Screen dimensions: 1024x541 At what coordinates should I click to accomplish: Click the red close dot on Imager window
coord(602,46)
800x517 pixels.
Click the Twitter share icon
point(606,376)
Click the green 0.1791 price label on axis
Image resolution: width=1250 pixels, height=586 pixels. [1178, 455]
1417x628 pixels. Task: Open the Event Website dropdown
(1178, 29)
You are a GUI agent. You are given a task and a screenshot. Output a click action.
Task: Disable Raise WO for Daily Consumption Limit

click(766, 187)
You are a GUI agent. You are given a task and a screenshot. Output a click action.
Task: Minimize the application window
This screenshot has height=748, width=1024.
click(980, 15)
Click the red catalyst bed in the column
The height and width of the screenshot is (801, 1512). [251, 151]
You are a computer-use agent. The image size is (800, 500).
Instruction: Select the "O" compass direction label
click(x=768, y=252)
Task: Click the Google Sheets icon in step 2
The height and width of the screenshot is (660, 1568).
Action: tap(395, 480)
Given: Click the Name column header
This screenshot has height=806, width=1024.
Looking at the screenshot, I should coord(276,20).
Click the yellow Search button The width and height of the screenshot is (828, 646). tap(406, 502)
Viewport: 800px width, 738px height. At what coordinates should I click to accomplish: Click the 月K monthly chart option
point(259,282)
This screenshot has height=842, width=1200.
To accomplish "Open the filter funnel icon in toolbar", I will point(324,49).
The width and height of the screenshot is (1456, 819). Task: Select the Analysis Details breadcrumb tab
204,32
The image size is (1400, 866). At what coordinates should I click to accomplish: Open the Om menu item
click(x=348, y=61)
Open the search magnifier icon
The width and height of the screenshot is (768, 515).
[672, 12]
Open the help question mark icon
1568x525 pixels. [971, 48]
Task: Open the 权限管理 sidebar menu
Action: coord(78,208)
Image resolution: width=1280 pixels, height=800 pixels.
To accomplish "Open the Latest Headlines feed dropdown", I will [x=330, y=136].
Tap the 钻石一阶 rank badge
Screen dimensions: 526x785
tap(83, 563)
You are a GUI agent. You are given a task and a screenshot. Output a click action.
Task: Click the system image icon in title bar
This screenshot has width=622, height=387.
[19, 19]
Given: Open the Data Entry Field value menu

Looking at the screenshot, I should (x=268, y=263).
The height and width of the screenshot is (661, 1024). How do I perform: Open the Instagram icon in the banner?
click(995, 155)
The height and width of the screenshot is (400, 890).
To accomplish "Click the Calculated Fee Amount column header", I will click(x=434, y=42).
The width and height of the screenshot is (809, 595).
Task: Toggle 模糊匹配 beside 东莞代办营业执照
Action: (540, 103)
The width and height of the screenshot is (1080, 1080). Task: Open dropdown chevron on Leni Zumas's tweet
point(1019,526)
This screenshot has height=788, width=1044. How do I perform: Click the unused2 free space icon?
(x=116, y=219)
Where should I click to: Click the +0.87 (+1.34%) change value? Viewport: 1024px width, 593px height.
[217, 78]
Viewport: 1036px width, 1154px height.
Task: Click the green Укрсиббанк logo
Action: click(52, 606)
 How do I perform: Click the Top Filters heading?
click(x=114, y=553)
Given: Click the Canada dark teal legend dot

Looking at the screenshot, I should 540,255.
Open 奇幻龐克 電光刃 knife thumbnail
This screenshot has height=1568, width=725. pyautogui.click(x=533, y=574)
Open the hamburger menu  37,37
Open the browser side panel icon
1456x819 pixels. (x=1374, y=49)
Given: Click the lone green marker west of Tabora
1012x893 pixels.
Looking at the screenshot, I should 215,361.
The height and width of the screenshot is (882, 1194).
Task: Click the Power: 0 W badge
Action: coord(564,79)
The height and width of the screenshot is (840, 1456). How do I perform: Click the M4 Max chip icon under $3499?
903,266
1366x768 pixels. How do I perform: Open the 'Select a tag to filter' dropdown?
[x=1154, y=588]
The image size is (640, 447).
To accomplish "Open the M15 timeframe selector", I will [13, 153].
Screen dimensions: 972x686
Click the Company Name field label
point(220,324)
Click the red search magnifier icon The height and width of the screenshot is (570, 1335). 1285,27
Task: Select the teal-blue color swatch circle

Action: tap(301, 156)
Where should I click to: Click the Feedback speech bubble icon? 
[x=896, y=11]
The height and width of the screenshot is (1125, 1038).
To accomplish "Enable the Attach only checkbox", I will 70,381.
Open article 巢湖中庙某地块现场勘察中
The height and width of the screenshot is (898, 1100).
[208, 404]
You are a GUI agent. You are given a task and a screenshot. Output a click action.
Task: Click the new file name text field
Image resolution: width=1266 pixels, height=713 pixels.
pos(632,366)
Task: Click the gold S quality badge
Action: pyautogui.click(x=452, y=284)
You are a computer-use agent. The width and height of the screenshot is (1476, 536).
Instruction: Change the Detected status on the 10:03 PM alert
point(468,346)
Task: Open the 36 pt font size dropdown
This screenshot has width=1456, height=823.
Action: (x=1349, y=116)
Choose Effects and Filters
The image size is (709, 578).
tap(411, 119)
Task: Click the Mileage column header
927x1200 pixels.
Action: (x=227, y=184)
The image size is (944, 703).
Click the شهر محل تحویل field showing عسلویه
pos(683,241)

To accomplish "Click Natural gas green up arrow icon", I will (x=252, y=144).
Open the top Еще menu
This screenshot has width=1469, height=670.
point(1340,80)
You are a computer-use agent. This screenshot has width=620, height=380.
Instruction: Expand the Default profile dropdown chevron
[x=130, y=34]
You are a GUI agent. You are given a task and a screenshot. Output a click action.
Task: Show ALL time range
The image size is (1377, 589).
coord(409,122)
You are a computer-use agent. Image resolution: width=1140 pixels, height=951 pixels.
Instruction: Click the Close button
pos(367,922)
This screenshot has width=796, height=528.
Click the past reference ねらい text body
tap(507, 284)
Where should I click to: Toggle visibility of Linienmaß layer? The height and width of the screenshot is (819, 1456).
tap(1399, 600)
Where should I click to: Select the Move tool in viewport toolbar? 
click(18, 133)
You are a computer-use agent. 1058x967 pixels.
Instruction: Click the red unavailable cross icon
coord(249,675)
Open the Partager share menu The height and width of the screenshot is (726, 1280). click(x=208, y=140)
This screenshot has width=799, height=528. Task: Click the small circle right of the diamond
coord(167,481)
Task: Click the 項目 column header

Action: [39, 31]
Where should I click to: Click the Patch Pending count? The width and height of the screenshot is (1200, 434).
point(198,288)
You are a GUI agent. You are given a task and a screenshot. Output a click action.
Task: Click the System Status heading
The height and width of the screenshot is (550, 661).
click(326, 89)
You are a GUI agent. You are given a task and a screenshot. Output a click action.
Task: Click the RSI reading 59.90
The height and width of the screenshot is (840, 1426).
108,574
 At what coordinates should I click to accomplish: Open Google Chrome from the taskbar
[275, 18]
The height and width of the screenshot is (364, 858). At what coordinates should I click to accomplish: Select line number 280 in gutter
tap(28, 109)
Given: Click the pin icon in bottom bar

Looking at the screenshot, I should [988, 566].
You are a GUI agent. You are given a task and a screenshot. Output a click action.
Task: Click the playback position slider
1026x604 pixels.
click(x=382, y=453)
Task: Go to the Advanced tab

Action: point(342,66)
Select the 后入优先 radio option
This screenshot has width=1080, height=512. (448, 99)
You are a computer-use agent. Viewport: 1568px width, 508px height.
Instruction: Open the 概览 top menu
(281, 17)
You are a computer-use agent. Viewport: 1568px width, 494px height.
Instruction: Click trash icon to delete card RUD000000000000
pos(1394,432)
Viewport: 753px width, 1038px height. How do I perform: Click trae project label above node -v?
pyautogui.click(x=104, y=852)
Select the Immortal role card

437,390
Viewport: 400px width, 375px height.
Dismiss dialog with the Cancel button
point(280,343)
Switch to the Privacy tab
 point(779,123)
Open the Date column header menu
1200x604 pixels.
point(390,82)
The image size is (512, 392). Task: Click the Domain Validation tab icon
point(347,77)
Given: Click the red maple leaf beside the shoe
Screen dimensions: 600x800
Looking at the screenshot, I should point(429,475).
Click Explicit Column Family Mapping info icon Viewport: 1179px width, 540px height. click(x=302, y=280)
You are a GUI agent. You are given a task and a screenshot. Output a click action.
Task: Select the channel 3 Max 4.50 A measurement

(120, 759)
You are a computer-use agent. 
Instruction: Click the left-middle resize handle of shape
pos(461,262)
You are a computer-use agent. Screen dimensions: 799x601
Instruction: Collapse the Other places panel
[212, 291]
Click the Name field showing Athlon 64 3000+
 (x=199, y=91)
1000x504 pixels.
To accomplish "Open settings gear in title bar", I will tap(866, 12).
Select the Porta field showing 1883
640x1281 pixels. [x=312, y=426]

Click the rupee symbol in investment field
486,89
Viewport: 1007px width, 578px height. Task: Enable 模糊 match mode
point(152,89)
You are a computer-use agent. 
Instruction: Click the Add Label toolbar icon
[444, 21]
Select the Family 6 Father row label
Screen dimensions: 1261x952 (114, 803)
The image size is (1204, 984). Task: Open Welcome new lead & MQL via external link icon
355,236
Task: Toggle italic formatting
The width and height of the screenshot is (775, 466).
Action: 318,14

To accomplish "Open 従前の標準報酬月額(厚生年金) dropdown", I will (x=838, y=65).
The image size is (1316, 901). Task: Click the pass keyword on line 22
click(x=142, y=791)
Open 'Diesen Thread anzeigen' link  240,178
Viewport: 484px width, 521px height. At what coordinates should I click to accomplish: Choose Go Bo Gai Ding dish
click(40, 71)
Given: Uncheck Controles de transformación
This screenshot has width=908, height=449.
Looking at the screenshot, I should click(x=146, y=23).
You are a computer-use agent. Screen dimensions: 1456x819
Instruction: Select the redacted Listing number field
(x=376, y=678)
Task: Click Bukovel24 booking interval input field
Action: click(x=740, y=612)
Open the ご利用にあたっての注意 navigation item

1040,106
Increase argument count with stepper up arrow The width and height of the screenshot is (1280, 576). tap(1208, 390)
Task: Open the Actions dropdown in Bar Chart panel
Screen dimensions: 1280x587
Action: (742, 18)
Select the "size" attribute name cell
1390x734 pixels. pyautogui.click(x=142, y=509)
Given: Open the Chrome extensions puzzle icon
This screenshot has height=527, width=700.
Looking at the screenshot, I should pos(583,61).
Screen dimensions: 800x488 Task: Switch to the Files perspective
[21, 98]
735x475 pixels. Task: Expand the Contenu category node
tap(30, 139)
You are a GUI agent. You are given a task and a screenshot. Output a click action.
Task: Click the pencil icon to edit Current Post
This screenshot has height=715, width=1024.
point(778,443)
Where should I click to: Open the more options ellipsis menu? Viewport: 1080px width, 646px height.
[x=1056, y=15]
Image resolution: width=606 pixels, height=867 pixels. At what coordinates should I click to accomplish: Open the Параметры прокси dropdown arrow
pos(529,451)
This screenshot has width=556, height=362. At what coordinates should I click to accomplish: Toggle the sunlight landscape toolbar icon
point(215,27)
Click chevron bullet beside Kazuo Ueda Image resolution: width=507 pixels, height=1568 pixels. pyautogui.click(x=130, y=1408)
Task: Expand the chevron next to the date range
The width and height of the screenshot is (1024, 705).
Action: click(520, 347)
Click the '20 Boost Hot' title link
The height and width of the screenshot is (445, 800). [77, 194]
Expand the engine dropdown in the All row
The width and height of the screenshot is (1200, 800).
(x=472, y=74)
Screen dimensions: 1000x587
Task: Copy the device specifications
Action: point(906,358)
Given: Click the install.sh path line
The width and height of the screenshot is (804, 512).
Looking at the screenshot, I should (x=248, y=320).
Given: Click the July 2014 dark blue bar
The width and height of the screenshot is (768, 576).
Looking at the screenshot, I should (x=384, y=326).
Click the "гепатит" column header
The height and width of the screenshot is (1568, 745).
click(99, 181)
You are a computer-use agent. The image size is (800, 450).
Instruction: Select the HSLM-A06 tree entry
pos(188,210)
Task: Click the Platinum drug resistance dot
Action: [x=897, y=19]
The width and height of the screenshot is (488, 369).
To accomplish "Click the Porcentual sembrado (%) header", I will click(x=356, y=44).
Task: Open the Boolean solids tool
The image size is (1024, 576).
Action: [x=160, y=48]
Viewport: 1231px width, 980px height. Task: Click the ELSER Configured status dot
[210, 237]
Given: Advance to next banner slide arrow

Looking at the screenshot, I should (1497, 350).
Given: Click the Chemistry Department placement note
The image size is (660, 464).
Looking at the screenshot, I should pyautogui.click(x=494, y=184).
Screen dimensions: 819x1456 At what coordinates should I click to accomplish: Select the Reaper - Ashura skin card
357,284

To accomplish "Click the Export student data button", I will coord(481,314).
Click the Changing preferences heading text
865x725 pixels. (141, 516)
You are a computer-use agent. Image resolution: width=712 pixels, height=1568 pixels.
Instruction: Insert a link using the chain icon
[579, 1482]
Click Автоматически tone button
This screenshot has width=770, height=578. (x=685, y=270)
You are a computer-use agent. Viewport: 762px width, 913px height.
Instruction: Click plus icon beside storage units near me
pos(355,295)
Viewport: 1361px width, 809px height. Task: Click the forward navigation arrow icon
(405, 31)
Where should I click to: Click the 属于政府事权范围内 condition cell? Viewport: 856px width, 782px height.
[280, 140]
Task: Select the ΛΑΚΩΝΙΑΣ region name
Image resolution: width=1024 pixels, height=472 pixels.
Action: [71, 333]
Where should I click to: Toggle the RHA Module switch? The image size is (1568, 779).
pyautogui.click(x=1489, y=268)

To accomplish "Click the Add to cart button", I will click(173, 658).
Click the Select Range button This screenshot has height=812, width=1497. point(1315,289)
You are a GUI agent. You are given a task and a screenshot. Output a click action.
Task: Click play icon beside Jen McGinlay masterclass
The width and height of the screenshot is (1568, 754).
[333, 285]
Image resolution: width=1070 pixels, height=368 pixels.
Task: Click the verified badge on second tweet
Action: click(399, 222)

Task details
Starting at the line above that holds "Switch to the Privacy tab" and ending at the line that holds "Given: Click the red", transcribe each line exactly and include no other lines.

Answer space
Switch to the Privacy tab
 point(779,123)
Open the Date column header menu
1200x604 pixels.
point(390,82)
The image size is (512, 392). Task: Click the Domain Validation tab icon
point(347,77)
Given: Click the red maple leaf beside the shoe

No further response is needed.